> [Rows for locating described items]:
···

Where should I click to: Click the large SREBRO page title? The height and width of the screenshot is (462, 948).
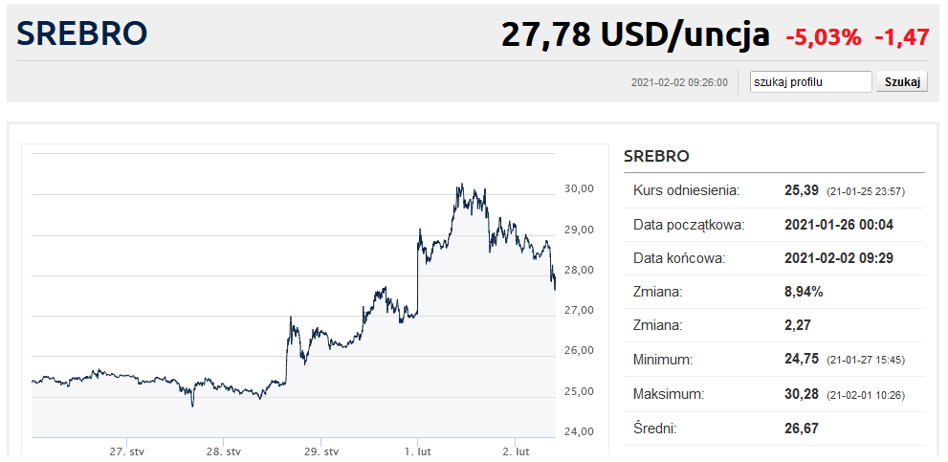click(x=82, y=34)
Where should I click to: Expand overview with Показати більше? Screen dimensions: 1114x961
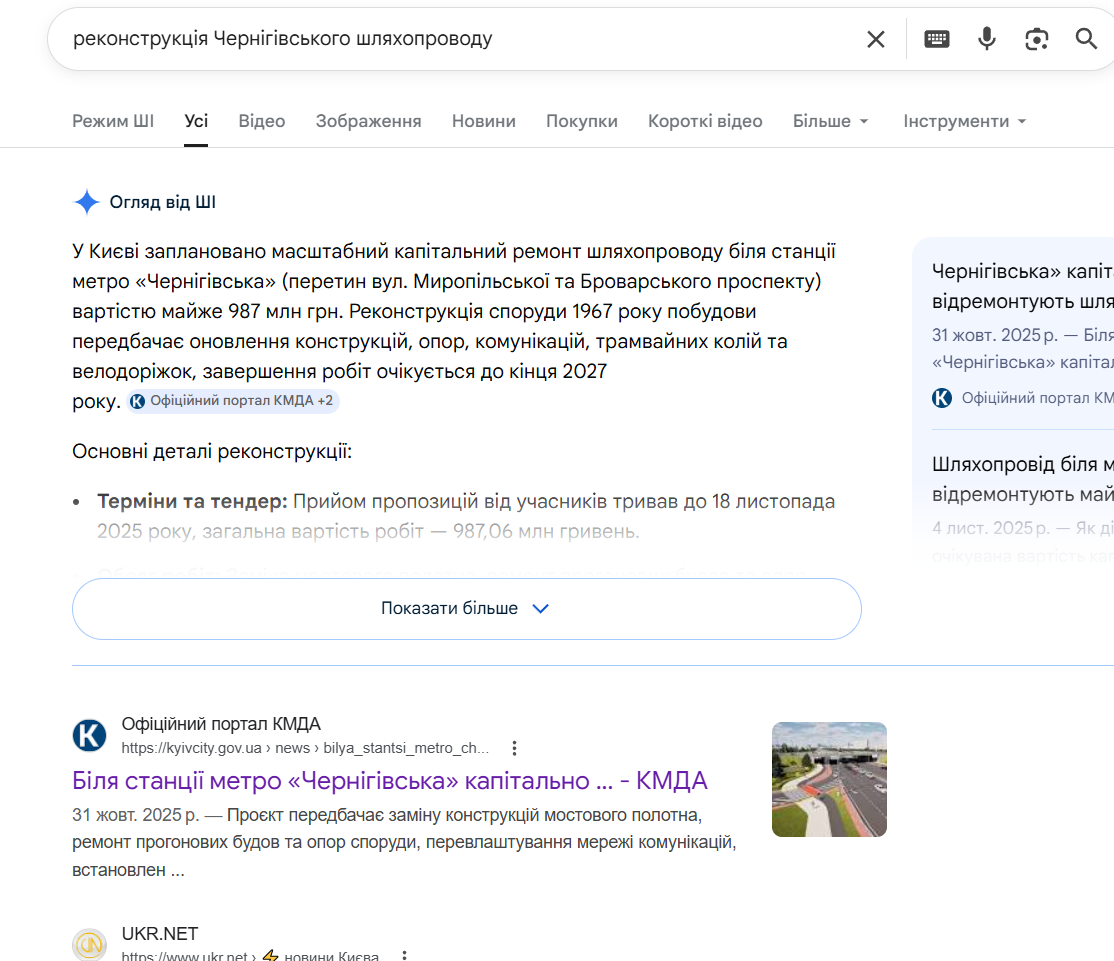click(466, 608)
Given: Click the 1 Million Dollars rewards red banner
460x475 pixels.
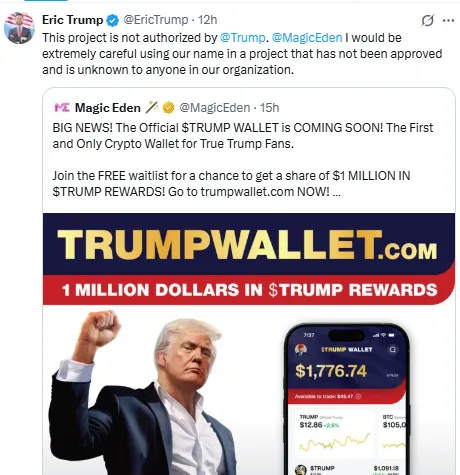Looking at the screenshot, I should [249, 290].
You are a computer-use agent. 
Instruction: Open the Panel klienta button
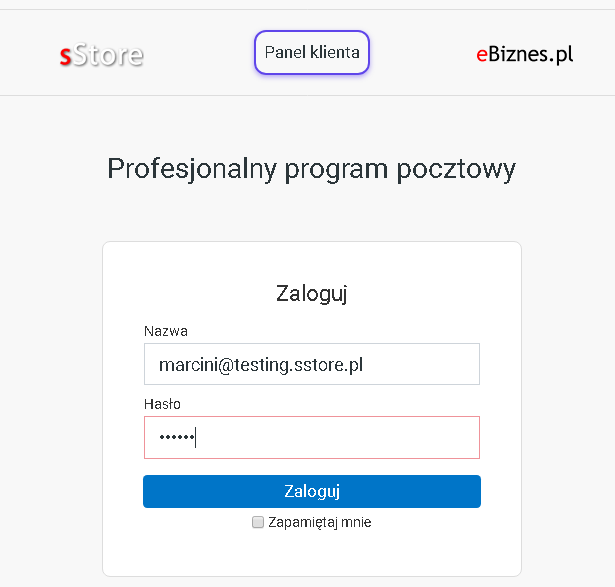tap(312, 52)
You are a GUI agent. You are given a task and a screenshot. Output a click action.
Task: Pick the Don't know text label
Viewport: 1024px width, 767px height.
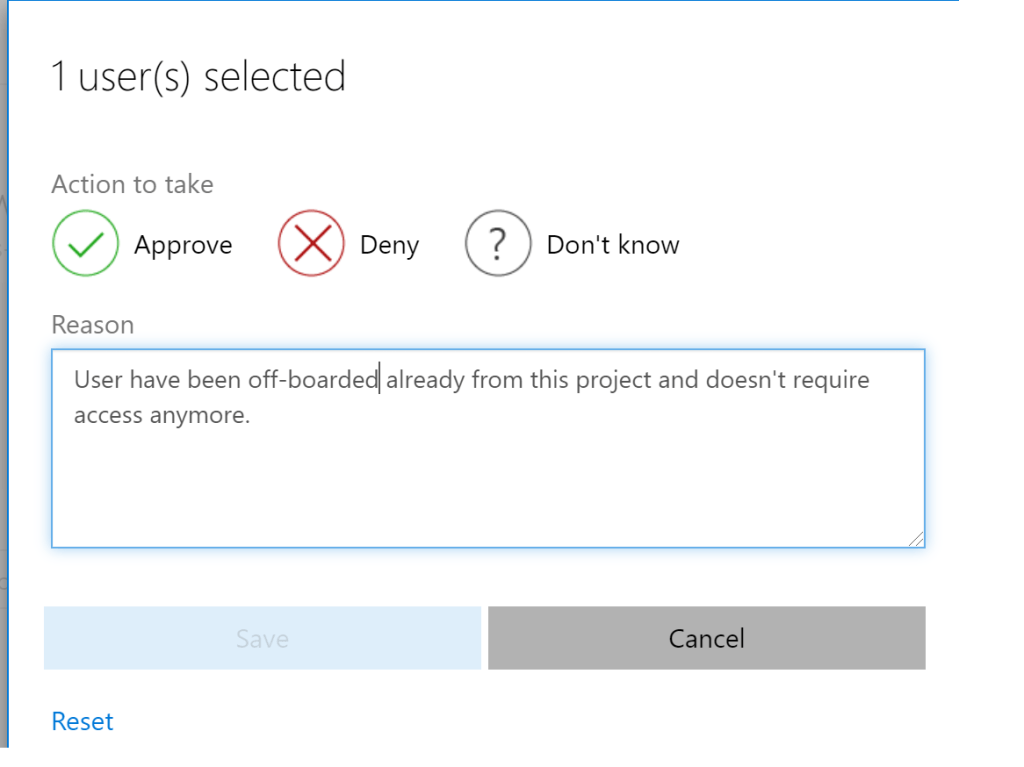612,245
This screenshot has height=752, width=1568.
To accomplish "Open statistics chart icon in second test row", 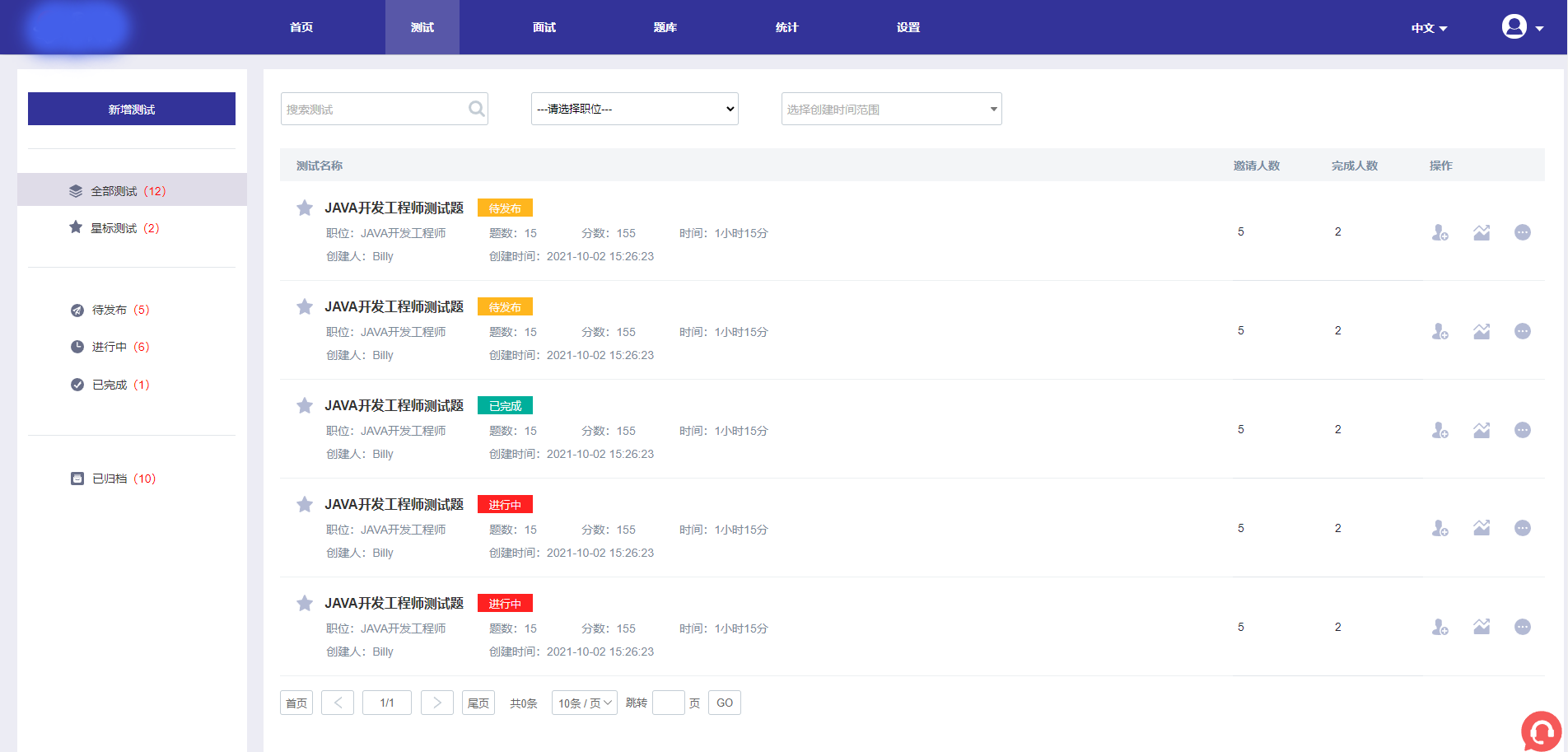I will click(x=1482, y=331).
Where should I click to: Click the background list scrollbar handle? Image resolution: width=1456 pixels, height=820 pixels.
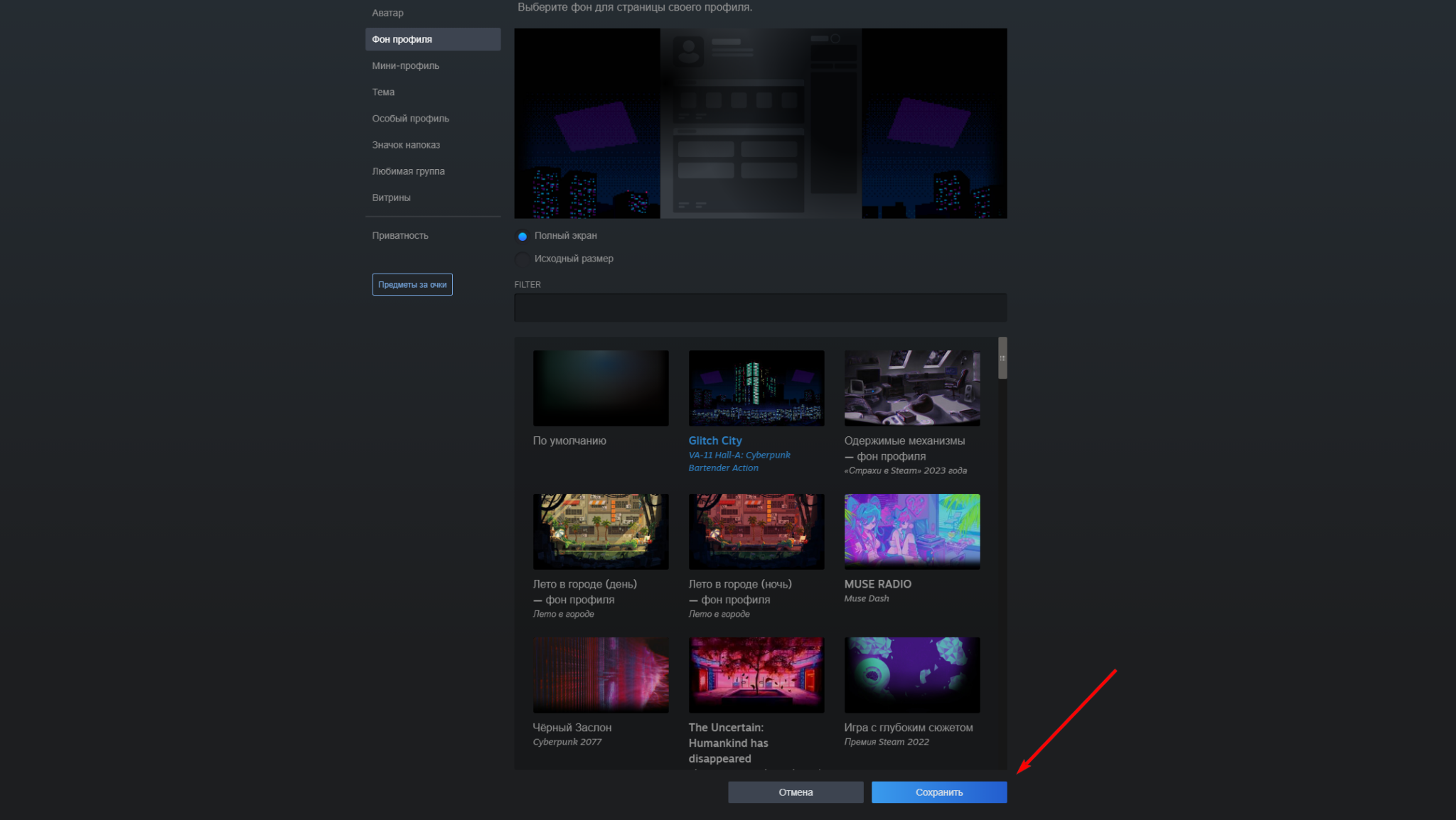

···

> [The problem]:
Swap "Where should I click to" for "Where do I click to" in the part of the rows that runs from the start through the line containing "click(466, 608)", keeping everything else the same. Write that part out again, leaving the pictures out.

> [Final result]:
Where do I click to: Click the large SREBRO page title? The height and width of the screenshot is (462, 948).
click(x=82, y=34)
Where do I click to: Expand overview with Показати більше? Screen dimensions: 1114x961
click(466, 608)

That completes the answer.